[Saved entries]
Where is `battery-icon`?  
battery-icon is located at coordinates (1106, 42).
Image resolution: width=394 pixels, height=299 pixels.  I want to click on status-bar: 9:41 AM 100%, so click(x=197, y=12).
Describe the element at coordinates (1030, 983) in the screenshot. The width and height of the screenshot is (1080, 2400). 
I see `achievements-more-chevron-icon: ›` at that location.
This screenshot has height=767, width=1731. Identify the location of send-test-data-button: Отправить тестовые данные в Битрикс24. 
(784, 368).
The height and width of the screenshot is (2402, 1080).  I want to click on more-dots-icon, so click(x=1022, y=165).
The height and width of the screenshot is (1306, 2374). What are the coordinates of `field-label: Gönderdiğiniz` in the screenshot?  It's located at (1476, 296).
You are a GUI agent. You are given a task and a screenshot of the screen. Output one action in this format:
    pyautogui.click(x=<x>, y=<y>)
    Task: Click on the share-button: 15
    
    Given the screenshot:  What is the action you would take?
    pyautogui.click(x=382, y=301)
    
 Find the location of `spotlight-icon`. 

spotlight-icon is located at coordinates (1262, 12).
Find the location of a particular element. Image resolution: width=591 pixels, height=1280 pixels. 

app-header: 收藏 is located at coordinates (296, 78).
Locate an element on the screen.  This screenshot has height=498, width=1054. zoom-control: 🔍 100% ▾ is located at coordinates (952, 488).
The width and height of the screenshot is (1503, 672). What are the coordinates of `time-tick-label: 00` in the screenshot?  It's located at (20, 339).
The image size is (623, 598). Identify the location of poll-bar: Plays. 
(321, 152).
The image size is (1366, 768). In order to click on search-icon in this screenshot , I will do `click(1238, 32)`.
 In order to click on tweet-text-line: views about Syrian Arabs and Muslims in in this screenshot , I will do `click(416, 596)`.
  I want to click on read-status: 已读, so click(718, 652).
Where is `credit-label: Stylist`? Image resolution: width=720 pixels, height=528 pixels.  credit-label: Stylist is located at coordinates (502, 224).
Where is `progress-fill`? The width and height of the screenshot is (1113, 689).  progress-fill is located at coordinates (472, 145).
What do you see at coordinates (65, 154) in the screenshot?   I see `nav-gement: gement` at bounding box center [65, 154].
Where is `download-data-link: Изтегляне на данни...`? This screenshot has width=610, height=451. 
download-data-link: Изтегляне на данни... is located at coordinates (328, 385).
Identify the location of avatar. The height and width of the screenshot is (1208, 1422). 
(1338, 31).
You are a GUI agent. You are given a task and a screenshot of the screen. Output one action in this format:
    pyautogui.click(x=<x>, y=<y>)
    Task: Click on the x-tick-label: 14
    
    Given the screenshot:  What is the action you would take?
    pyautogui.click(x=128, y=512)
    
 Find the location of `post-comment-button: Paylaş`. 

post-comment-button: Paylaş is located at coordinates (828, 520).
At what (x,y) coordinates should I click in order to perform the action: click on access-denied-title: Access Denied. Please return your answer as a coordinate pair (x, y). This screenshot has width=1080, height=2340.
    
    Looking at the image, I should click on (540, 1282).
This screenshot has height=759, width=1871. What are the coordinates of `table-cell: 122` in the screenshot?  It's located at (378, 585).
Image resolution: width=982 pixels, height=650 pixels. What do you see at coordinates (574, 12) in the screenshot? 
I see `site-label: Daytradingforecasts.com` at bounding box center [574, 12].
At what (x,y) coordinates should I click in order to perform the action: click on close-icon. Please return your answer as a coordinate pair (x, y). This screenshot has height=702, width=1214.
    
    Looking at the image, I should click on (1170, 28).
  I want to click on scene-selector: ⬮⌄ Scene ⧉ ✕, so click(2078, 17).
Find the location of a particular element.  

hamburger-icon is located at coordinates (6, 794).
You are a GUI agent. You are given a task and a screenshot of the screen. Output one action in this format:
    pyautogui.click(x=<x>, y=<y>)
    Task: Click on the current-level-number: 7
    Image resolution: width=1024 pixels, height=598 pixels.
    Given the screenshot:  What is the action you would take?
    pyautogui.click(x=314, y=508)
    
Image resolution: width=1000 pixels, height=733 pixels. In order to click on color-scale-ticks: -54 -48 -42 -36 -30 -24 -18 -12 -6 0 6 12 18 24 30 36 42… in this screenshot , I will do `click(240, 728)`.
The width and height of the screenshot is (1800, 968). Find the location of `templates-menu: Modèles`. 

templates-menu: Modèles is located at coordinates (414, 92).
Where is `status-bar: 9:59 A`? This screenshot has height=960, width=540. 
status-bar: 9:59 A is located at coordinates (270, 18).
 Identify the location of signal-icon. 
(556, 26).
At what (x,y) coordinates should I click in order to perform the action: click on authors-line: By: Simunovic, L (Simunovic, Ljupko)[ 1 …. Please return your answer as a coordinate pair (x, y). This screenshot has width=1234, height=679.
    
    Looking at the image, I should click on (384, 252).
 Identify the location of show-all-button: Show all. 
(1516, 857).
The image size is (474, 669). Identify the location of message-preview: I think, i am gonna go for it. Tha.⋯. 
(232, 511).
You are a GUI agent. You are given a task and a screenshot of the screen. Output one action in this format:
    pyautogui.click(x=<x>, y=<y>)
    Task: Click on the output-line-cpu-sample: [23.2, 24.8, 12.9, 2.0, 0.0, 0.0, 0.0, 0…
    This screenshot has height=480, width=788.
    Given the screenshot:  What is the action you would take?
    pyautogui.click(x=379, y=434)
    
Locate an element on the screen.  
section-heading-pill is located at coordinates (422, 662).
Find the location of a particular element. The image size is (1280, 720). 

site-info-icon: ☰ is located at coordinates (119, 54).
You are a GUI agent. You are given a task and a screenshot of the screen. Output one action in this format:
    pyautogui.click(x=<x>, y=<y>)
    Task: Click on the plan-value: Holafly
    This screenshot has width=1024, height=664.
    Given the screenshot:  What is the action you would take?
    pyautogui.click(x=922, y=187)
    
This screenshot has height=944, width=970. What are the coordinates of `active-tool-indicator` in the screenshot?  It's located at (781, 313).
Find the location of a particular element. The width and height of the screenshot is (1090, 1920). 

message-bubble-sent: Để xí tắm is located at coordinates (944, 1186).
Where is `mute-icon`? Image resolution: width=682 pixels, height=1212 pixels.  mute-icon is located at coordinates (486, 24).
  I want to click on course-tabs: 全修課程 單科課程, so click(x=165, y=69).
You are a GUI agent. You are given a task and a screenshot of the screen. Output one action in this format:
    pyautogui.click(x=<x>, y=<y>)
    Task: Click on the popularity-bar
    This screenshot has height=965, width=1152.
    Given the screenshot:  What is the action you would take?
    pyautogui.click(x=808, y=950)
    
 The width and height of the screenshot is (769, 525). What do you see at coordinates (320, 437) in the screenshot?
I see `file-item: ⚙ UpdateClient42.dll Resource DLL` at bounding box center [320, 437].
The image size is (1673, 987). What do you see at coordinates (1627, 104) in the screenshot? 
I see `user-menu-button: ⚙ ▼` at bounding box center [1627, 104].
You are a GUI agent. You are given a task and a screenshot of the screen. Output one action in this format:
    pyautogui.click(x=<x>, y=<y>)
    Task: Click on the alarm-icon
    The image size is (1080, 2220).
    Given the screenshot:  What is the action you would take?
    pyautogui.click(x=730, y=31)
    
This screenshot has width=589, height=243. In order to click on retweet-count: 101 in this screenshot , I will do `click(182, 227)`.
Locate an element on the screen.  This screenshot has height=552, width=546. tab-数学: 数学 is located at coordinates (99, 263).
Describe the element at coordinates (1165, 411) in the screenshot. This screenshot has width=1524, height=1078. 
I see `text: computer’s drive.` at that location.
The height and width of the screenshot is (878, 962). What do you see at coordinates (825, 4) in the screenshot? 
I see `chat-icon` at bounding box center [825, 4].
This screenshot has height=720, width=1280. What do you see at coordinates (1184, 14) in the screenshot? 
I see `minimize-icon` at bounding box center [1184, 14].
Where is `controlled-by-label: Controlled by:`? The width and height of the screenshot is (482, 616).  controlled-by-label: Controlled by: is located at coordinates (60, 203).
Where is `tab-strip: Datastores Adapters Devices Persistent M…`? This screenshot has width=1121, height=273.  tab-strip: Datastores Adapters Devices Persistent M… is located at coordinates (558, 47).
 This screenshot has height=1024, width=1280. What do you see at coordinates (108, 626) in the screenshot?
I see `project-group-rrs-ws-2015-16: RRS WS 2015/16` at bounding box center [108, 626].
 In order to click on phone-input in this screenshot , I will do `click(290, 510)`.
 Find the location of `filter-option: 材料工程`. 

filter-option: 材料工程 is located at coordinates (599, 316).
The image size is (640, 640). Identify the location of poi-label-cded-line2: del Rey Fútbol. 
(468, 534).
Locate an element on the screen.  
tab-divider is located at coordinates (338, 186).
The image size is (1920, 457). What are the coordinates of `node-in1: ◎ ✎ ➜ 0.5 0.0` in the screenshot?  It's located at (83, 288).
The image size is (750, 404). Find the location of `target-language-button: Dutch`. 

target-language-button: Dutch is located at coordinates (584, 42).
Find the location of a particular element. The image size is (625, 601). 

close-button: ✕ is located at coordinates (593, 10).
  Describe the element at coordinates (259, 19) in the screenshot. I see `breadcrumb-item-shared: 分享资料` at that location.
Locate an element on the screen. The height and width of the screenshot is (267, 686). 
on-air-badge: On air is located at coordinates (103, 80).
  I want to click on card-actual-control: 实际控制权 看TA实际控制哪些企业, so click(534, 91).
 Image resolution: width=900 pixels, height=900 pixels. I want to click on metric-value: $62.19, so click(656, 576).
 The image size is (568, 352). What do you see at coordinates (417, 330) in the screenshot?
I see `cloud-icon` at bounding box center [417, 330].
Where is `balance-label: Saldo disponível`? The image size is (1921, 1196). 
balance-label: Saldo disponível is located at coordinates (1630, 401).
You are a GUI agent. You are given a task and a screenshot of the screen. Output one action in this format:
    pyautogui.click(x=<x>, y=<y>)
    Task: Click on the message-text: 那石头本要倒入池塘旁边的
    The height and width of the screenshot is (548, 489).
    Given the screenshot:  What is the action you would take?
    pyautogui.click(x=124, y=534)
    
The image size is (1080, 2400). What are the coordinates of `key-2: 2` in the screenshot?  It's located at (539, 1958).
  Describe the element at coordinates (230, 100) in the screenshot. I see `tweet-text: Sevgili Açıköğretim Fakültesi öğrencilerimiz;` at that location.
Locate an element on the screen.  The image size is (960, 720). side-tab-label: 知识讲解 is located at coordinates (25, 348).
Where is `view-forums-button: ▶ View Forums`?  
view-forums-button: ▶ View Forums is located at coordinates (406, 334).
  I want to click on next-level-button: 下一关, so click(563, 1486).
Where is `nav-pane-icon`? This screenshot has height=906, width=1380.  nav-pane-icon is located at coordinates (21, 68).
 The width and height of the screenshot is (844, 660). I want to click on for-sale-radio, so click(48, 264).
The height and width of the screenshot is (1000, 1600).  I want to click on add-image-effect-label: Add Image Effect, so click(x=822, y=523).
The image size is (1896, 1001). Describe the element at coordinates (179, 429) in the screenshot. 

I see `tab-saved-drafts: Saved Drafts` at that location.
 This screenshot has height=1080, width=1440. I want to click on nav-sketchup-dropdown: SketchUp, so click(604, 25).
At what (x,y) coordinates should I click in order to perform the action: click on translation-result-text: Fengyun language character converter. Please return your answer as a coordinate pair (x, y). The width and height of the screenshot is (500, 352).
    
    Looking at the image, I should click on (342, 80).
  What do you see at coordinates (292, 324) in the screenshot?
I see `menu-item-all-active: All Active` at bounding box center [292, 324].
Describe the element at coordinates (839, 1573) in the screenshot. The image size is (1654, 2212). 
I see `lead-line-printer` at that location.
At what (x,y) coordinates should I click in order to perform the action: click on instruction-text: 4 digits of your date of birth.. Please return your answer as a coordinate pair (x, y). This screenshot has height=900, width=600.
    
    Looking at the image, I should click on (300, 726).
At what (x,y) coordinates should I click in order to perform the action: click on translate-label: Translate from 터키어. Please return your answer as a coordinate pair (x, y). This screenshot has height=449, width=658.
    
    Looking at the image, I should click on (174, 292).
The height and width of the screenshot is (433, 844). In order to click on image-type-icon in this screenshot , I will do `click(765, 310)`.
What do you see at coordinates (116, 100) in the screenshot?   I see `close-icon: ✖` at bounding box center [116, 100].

▶ [WHAT YOU NEED TO DO]
Copy out the items from the line holding "coordinates (502, 224)." through the line holding "(1338, 31).", with both of those lines included and the wording unchanged.

▶ [ANSWER BOX]
Where is `credit-label: Stylist`? Image resolution: width=720 pixels, height=528 pixels.  credit-label: Stylist is located at coordinates (502, 224).
Where is `progress-fill`? The width and height of the screenshot is (1113, 689).  progress-fill is located at coordinates (472, 145).
What do you see at coordinates (65, 154) in the screenshot?   I see `nav-gement: gement` at bounding box center [65, 154].
Where is `download-data-link: Изтегляне на данни...`? This screenshot has width=610, height=451. 
download-data-link: Изтегляне на данни... is located at coordinates (328, 385).
Identify the location of avatar. The height and width of the screenshot is (1208, 1422). 
(1338, 31).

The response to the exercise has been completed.